O relatório divulgado pela empresa dando contas da
autenticidade da imagem, deixam os céticos incapazes de se esquivarem dos nomes – Ozias Humphry
e Jane Austen – e dos números 178*; essas informações estão presentes na
fotografia de 1910. Esses dados não são efeitos de alucinações. Eles são resultados
da alta tecnologia do século XXI, produto de uma varredura em alta definição,
não suposições a olho nu. Agora, há outras dúvidas, ainda a serem respondidas,
como por exemplo, por que Humphry assinou seu nome duas vezes? Mesmo se possível saber
exatamente que tipo de material Walker usou no processamento de sua fotografia,
é impossível saber exatamente o que sua câmera pegou na tela ou por que a
primeira assinatura aparece clara e a segunda escura. Ambas as assinaturas não podem
ser negadas como sendo do próprio Humphry. Seria a primeira um rascunho feito
antes de tudo, para, depois que findado o retrato, ser assinada, de fato? E por
que, então, o retratista coloca seu nome no canto superior direito e na parte inferior do retrato como era costume na época?

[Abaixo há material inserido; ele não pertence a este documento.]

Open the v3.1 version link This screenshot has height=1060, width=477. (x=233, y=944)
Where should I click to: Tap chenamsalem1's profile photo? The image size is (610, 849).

O que dá ênfase aqui é que as informações fornecidas por
esta fotografia há muito foram negligenciadas por não serem visíveis para os
espectadores do século XX vitoriano e mesmo no período imediatamente posterior
ao próprio retrato. Os impasses se acentuam pelas falhas no correr da
história da fotografia: antes de utilizar o retrato como um frontispício para
sua edição 1884 das cartas de Austen, Lord Brabourne procurou, à sua maneira, contatar
os seus primos de Austen a fim de confirmar a autenticidade da fotografia, mas não
terá deixado nenhuma fonte palpável que atestasse a autenticidade da imagem; além disso, os da era vitoriana e
início do século XX foram unânimes em atribuir o retrato a Johann Zoffany,
conforme as legendas posteriores confirmam. Zoffany era famoso, neste
momento, enquanto Ozias Humphry era praticamente desconhecido. Por isso
mesmo, é certamente inconcebível que alguma mão fraudulenta tenha introduzido o
nome de Humphry para a tela em uma data posterior. Pelo contrário, a sua
própria invisibilidade, sugere que
estas inscrições são contemporâneos com a execução do retrato. Em
suma, em 1910, a câmara de Walker viu algo que as pessoas comuns olhando para o
retrato não veem, em parte porque a escrita era difícil de detectar sob pena da
sujeira de um século, e, em parte, confiante (embora equivocado) sobre o
artista que produziu o retrato. Ninguém, então, olhou para assinaturas, nomes e
datas em que foram aí colocados.
Há muito ainda a ser aprendido sobre este retrato de Jane
Austen. Mas o mais importante agora é que questões de fundo sobre o
assunto estão resolvidas. O retrato de Jane Austen falou por si.
Este texto foi escrito a partir de informações diretas de "Jane Austen to the life?" de Claudia L. Johnson e publicado em The Times Literary Supplement.